They went on for some time without speaking.

‘I was listening,’ at last said the young guide abruptly, ‘for a sheep-bell. If I could but hear that, shepherd would put us right.’

But though Ethel hearkened also, in hopes of catching the far-off tinkle of a bell from some folded flock, the silence remained as unbroken as though man, with all his works and ways, had been banished from the island. Nothing but blinding mist to greet the eye, nothing but heather and peat and stones beneath the feet, as the two stumbled and groped forward, going deeper and deeper, for aught they knew, into the heart of the wilderness. The misty vapour heaved and rolled like a billowy sea, taking fantastic shapes, here of a threatening giant, there of a winding-sheet spread by no mortal hand, there again of a battlemented castle rearing its towers aloft.

There are landscape painters–even aspiring young Associates, newly elected, of the Royal Academy–whom it would have greatly gratified to have been on the moor that day, and to have seen the fluctuating hues of the mist, here fleecy snow, there translucent silver, elsewhere such pearly grays as the colour-box fails to render, while sunwards a faint pale shimmering streak of tender opal stretched, like Jacob’s ladder, almost from heaven to earth. It was a study worthy of an artist’s heed too, the manner in which the bare bleak Tors, red, brown, gray, according to the nature of the stone, cropped up from the moor, each crag rising out of the peaty soil like the bones of a buried Titan. But poor Ethel became very tired as she wandered on under the aimless guidance of Betty Mudge, who was herself tired, and who could but guess, and that wildly, in which direction home might lie.

‘Ware!’ she cried, as Ethel was about to plant her foot unsuspectingly on an inviting patch of emerald turf. ‘Yon’s bog, yon is, deep enow to suck down a horse to the saddle-laps. Never trust the green, and the greener the softer, miss. Send, we moun’t a strayed to Heronsmere or the Blackpool, for there be swamps there would swallow bigger nor we. Gran’father, they tell, smouthered in Blackpool, but ’twere in winter-time.’

Then there came creeping like insidious enemies into Ethel’s mind all the weird legends which since her stay at High Tor she had heard regarding the waste. There were tales of belated horsemen and lonely foot-travellers overwhelmed by snow-storms in winter, and lying dead among the drifts, the prey of the hill-fox and the carrion crow. There were tales too of those who had been lost in the blinding mist, and had either perished in some quagmire, or died miserably of hardship and exhaustion, after many hours of walking on the moor.

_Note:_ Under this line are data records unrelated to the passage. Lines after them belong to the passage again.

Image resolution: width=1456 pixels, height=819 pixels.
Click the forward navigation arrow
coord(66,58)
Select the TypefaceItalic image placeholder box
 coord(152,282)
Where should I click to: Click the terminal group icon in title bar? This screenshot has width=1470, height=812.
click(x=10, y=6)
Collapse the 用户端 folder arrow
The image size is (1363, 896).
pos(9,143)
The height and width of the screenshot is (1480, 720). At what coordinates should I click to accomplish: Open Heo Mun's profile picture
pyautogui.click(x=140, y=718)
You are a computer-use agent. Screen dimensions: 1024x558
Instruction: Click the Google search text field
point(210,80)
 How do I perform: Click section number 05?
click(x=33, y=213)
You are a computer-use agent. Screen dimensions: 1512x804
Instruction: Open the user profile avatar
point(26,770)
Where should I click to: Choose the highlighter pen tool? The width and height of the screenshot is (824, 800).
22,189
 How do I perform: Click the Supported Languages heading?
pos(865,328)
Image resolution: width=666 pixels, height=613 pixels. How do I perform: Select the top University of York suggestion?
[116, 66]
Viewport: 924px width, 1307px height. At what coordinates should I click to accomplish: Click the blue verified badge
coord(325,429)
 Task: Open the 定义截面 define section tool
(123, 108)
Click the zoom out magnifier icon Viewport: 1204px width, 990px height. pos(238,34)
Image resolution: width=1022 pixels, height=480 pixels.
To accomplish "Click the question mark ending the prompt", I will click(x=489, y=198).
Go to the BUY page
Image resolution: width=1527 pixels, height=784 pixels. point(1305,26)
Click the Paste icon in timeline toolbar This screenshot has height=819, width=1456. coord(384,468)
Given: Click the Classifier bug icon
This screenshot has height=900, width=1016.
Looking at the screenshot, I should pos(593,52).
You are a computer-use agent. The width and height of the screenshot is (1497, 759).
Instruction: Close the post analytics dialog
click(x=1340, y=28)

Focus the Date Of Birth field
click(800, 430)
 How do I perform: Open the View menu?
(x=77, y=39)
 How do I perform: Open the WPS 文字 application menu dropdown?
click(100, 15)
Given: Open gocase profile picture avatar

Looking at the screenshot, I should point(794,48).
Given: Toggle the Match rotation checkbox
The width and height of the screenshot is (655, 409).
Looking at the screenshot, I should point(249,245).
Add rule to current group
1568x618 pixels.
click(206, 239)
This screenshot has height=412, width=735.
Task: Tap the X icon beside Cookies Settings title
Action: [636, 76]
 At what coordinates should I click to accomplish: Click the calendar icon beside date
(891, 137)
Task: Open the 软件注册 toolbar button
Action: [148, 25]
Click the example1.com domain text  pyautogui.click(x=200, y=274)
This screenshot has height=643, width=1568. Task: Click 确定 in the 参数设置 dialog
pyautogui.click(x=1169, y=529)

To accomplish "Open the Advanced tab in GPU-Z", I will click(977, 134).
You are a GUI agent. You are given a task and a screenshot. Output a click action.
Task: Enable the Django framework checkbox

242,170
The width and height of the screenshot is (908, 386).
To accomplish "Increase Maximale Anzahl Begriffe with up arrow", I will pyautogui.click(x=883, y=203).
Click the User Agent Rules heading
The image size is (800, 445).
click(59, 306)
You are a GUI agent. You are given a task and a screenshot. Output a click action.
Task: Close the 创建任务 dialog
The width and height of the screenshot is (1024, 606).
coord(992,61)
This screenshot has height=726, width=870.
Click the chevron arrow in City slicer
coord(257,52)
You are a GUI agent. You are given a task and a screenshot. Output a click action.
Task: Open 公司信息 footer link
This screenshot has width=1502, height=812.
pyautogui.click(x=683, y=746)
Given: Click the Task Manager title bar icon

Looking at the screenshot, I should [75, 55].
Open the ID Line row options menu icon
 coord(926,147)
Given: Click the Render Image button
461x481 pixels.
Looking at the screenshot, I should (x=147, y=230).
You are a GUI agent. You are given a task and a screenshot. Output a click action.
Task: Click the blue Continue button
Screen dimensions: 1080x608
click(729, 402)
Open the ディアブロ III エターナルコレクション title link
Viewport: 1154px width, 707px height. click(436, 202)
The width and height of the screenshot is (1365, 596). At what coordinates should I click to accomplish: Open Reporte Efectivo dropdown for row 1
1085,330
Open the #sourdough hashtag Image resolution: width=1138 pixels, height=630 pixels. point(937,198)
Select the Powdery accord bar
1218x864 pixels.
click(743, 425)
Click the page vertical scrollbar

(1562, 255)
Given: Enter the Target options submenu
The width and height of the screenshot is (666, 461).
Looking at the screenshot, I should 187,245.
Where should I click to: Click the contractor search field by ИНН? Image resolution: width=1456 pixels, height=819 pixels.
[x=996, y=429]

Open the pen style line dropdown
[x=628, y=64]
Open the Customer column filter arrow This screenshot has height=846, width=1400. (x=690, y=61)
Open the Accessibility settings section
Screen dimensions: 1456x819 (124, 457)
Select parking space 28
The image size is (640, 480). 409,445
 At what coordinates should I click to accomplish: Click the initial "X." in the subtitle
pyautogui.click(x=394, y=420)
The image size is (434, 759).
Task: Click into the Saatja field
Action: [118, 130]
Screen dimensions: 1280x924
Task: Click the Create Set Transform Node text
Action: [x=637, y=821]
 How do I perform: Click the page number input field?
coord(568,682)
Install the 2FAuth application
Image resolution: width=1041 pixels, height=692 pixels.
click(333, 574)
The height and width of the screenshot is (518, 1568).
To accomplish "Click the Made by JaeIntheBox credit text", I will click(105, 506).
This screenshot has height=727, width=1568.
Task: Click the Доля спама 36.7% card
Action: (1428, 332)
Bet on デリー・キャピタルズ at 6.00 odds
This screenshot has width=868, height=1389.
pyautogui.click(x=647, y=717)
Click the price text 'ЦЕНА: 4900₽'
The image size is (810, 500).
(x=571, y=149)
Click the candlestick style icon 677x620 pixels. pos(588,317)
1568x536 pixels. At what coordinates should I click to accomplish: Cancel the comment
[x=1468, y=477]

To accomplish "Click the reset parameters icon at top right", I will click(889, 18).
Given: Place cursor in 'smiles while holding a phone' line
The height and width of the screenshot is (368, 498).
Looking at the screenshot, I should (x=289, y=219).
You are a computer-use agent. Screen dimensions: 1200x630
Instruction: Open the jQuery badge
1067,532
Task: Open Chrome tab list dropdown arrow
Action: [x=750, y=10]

‘It ben’t of no manner o’ good!’ said Betty, after another long spell of silence. ‘We may walk till we drop. I’m main tired myself. And what’s the use? For oughter we know, we may be going round and round.’

Ethel too was weary, so weary that it was with difficulty she could raise her voice to urge on her now desponding companion the expediency of a renewed effort. ‘Surely, surely,’ she said, ‘we shall, if we persevere, come upon some road or see the lights–for it must be getting late–in some farm or cottage.’

‘One Tor be terrible like another,’ returned Betty with a sob. ‘I got no more notion whirrabouts we be, nor if I were fresh dropped out of the moon. I’m no use here, and can hardly drag. And what’ll mother say!’

And the girl sat down on a fragment of rock which jutted from a bluff stony Tor rising overhead, and began to weep. And then there forced itself on Ethel’s mind the dreadful thought that they had perhaps really been walking in a circle until their forces were spent, and might die of fatigue, cold, and even hunger before they should be discovered. Who could tell when the fog would disperse! The mist might overhang the lofty table-land of the moor for whole days, possibly for weeks, cutting the lost ones as completely off from succour as some shipwrecked mariner on his desolate isle. No sound floated to Ethel’s ears as she listened long and eagerly.